We then drove on to an old German mission on a hillside, where we set up camp in their clearing. The kids struggled to set up multiple types of tents, some unfamiliar, in the dusk. Then they cooked basic food like ramen noodles on 'Trangier' alcohol stoves.



The night was long, with both of us not sleeping much, Julia because of the very thin foam pads and myself because of the hot humid conditions. Just lying on top of the sheet bag with nothing on was too hot, even with the doors open.



Next morning we all had basic breakfasts and got packed up for the second hike. I quickly collected a huge seedpod from a baobab tree at the site.


As we put sunscreen on, we noticed that we had been bitten dozens of times by tiny black flying insects, not mosquitos. You don't feel them and they don't itch so suddenly you notice tons of big red spots just appearing like this:
Julia had them all over both arms and her neck and face.

Down the hill to the village below, where a replacement van was waiting (one of the school vans died the day before, just as we got to camp). We were run to another village where we hopped out and started another walk along roads, then through fields and forests again for about 2 hours. Past lots of cocoa trees, which are very weird with their big pods growing from any part of the trunk or branches. Even just an inch above the ground.

The countryside is all semi-developed. Even the areas that look like 'jungle' are often semi-cultivated. The original trees are mostly gone, the teak and the mahogany. Replaced with avocados, grapefruit, cocoa and coffee. Not in a totally regimented style that looks like a farm or orchard. The other plants are still there, growing among the planted ones so it looks natural. Unfortunately, there is very little wildlife anywhere. Nothing bigger than a lizard, other than birds. and even they are mainly small flitting birds. The rest has been eaten. Monkeys are known here as bushmeat. I haven't seen any sign of any for sale, but then you can't catch what has been driven to extinction (locally, so yes it's actually 'extirpation'). You DO see kids holding rodents up by their heads at the side of the road, huge cane rats I believe. And skewers of cooked snails, giant land snails covered in local red sauce. Apparently tastes like pieces of rubber with red sauce, not unlike escargot anywhere!

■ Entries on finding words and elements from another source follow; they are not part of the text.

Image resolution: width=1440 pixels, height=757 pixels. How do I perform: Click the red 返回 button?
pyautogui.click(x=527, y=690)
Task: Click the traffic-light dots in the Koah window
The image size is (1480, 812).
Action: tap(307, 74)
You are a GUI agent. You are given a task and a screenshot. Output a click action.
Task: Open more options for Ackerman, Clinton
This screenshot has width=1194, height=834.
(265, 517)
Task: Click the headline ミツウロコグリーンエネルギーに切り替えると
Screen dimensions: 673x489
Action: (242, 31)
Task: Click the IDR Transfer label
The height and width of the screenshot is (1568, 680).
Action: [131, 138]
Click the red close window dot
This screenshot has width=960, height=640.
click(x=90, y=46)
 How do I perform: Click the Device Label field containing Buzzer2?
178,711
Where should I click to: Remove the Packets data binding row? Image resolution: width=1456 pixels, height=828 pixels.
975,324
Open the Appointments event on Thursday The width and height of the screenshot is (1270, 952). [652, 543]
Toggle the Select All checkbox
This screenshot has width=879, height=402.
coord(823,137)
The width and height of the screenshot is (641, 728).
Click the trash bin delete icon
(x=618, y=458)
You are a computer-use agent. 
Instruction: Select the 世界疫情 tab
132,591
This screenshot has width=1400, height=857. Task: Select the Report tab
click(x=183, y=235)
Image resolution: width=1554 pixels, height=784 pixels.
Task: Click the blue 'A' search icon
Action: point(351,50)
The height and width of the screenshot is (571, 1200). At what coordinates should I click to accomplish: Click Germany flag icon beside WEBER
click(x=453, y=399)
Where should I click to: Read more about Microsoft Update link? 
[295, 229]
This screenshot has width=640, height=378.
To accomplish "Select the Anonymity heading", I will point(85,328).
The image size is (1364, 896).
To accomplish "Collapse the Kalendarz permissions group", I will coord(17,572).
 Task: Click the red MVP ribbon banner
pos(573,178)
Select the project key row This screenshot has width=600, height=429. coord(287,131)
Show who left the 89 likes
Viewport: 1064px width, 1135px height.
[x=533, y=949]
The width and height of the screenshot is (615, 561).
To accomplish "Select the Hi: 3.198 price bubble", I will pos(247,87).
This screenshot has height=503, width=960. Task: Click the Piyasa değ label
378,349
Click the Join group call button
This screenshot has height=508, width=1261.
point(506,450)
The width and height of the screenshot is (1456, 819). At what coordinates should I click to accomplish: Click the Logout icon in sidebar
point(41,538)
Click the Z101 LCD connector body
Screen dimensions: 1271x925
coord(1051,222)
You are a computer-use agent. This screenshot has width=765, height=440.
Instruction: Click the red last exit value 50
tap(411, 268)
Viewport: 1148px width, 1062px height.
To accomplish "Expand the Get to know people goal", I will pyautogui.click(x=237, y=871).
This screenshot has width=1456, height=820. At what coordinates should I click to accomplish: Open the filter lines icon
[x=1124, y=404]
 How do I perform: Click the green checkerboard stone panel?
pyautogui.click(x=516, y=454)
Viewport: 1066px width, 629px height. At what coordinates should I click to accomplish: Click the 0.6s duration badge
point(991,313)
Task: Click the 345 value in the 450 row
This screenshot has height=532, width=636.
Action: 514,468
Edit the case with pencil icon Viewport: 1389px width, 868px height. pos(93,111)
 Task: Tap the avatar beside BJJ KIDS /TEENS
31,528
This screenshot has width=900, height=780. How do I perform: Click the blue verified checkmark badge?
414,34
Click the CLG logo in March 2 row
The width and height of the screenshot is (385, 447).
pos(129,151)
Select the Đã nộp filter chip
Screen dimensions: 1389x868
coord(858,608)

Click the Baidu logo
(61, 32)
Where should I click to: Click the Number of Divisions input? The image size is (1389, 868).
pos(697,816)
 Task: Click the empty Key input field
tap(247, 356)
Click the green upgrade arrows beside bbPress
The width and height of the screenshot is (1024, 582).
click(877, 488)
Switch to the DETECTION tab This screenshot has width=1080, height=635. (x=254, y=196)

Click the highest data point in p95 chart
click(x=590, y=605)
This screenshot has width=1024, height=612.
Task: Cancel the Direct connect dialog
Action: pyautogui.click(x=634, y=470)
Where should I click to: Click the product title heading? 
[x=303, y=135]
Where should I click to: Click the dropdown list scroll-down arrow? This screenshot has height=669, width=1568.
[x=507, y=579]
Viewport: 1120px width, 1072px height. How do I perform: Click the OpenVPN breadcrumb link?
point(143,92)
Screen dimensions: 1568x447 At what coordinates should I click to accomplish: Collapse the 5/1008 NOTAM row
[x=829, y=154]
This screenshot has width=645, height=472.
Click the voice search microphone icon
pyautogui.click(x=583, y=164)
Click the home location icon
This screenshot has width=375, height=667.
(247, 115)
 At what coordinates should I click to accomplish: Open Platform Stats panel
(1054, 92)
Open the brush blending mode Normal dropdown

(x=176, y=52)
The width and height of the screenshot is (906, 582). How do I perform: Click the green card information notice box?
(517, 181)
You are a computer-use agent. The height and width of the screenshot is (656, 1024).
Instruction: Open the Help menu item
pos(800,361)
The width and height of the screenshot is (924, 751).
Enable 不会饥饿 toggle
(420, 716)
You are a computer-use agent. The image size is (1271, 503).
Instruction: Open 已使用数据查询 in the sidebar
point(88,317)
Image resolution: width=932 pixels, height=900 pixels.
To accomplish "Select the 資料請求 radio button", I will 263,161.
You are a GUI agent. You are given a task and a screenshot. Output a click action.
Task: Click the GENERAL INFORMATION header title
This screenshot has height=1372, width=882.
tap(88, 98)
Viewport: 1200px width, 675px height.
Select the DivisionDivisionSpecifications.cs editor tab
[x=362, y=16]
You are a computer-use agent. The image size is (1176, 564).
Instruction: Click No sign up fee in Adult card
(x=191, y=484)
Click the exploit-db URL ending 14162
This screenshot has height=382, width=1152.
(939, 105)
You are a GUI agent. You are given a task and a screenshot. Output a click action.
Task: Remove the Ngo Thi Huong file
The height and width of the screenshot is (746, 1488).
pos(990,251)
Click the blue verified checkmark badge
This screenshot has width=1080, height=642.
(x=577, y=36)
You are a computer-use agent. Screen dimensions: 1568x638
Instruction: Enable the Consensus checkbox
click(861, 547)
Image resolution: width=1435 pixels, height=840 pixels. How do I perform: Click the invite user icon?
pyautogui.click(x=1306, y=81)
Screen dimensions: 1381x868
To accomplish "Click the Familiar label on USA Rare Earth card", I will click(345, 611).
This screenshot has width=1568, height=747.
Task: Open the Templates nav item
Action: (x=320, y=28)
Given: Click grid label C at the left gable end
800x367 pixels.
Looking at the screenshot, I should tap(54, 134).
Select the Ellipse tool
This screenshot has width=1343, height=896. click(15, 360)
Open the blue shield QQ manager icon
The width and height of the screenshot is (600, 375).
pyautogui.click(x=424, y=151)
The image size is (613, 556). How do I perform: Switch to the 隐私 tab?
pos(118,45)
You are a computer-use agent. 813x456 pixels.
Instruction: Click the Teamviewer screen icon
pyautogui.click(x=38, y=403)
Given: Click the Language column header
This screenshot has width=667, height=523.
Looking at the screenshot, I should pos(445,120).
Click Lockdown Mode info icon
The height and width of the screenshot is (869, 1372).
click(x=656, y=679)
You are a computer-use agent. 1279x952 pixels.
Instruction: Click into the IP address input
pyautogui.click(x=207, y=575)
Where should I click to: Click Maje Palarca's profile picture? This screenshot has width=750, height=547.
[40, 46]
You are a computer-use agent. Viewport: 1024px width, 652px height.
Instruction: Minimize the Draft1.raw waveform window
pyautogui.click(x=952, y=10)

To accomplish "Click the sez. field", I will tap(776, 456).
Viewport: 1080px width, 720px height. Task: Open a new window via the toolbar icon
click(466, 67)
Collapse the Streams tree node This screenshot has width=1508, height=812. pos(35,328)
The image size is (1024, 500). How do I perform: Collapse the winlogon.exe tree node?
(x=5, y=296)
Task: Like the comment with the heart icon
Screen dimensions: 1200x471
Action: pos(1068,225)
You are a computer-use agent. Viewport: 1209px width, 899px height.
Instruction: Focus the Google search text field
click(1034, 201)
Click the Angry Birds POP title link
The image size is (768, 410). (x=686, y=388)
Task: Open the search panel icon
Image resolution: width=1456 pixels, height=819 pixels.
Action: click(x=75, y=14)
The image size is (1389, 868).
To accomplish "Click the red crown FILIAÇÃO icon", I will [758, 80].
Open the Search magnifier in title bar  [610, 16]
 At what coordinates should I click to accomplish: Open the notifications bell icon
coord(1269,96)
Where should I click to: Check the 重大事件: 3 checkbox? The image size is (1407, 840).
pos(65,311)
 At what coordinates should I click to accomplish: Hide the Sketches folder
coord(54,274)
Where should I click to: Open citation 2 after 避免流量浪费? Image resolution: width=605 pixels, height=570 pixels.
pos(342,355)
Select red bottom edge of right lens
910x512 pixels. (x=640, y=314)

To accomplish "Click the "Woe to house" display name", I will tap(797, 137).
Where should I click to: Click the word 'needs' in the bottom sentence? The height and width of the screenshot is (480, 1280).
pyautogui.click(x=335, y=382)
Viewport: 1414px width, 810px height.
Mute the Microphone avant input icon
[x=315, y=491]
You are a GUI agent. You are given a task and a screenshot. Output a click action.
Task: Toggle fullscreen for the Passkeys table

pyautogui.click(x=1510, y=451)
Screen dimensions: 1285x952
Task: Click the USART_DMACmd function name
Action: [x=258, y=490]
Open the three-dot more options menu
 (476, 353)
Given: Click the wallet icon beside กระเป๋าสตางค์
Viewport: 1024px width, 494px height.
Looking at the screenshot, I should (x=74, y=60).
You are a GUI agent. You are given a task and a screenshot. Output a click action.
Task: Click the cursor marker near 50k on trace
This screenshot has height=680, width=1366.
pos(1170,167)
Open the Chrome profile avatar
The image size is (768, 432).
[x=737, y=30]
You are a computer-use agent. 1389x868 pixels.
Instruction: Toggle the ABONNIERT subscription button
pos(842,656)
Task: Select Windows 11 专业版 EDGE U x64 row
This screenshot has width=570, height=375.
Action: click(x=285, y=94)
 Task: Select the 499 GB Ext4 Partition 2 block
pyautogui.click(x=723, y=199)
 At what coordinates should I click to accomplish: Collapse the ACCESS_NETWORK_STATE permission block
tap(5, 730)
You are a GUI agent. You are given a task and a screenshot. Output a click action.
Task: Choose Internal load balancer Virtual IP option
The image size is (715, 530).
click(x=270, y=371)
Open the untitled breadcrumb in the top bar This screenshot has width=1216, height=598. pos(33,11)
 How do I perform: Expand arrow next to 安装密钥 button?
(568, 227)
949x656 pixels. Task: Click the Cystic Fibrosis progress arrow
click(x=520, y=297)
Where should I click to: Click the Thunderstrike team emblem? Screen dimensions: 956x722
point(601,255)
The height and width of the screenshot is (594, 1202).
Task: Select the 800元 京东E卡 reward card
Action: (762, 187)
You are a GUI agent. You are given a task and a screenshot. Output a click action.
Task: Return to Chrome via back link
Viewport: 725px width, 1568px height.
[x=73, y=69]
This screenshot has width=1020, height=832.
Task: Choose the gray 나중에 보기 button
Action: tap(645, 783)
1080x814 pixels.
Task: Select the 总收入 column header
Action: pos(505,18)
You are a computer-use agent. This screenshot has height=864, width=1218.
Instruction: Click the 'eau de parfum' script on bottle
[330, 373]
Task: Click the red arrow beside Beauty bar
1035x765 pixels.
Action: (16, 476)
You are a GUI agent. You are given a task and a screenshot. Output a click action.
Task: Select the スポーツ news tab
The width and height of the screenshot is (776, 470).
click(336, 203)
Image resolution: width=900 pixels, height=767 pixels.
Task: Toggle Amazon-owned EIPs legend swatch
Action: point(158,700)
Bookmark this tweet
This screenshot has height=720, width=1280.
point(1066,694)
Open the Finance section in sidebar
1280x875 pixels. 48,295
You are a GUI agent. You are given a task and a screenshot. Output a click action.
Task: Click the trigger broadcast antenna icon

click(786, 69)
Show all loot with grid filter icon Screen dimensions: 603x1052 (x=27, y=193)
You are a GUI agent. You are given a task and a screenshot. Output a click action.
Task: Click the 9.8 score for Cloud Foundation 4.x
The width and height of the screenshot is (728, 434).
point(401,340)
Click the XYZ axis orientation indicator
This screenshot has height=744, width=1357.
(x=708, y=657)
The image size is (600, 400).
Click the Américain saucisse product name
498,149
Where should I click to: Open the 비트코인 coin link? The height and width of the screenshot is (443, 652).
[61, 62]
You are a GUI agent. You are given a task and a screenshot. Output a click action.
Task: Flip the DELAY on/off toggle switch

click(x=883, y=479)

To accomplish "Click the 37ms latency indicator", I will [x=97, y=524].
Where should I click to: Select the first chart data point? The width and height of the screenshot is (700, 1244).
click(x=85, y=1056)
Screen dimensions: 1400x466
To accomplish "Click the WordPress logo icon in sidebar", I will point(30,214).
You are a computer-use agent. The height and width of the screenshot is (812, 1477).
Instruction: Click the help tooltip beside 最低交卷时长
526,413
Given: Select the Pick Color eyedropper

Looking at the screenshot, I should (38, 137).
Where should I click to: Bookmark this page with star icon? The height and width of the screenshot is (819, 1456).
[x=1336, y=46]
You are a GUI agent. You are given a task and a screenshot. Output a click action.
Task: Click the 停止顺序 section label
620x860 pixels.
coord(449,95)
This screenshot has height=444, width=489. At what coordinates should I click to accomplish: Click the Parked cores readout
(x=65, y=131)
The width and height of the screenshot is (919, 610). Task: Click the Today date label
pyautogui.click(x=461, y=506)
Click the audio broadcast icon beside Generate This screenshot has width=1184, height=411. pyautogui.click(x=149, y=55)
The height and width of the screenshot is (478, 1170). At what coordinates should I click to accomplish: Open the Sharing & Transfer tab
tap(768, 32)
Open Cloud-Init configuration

We finally finished that last part of the hike and got out to the vehicles on the other side. Celebrated our accomplishment with cookies and banana bread, courtesy of Auntie Comfort in the school kitchen. Back into the vans and headed for Lomé, stopping for a cold soft drink in one of the roadside bars. Within 15 minutes the students were almost all dozing, wrung out from 2 days of heat and carrying packs.

Back in town, we stopped at school where the students had to finish sorting and returning all the gear. Which Julia and I were excused from. We rushed home to cold showers and fresh clothes.
Then I tended the garden a bit and cut down the last of one of the bunches of bananas.

The adventure doesn't quite end there because, being Togo, the power had been going out throughout the day. We decided to treat ourselves to dinner at Le Lotus, the Vietnamese/Chinese restaurant in our neighbourhood. The power went out again as we arrived, and then went on and off 3 or 4 times during our 20 minute wait for take-out. Back at home we had power but the water pump seems to have gone on the blink so we can't get any water, flush a toilet etc. BUT... during dinner a heavy rainshower started, complete with thunder, so we are catching some rainwater in a tub in the garden. The same tub we usually use to catch our shower water and use to water plants in the garden. Ironic.
Time to Skype family and do marking. Then early to bed, I think.

1 comment:

  1. I recognise the colour of Julia's rucksack on the second photo.
    What an adventure, not so much the journey as getting all those youngsters through it!